--- COMPITI DA SVOLGERE ---
1. Secondo il testo, per quale motivo due cosacchi precedevano al galoppo il gruppo alla partenza da Tomsk? Risponda in una a tre frasi.
2. Ricopi dal testo il passo che va da "Lasciammo Tomsk alle" a "motociclisti ci scortava.".

--- TESTO DI PARTENZA ---
####################

Alla sera, tardi, tornando all’albergo, nella via deserta, illuminata dal pallore rosato della notte, incontrammo dei reggimenti che venivano dal campo. I soldati cantavano in coro marciando, e nelle canne dei fucili portavano legati mazzi di fiori campestri.


Lasciammo Tomsk alle quattro del mattino del giorno dopo, 12 Luglio, con un tempo sempre minaccioso. Ci precedevano, al galoppo, due cosacchi mandati dal governatore ad indicarci la strada per uscire dalla città. Un gruppo di velocipedisti e motociclisti ci scortava.

####################

--- DATI FORNITI ---
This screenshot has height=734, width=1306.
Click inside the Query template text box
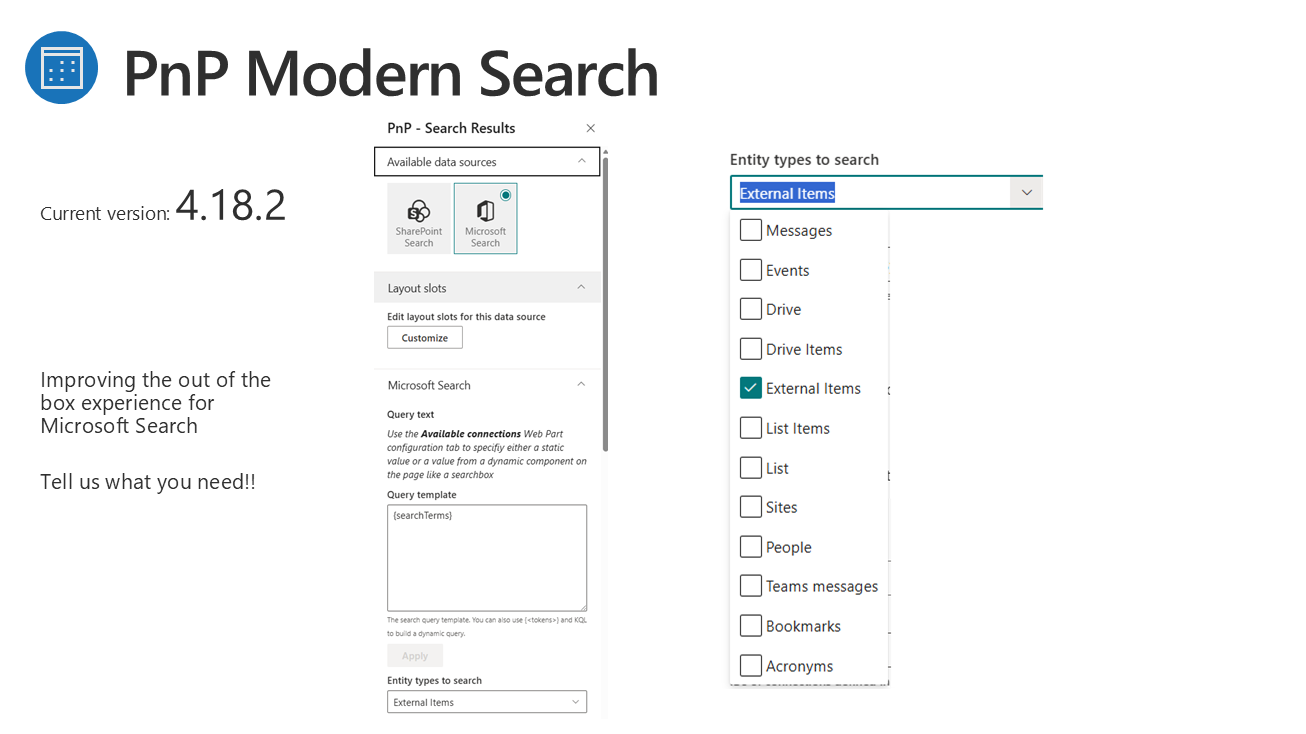point(486,557)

####################

--- RISULTATI DEGLI ESERCIZI ---
1. I due cosacchi precedevano il gruppo perché erano stati mandati dal governatore a indicare la strada per uscire dalla città.

2.
Lasciammo Tomsk alle quattro del mattino del giorno dopo, 12 Luglio, con un tempo sempre minaccioso. Ci precedevano, al galoppo, due cosacchi mandati dal governatore ad indicarci la strada per uscire dalla città. Un gruppo di velocipedisti e motociclisti ci scortava.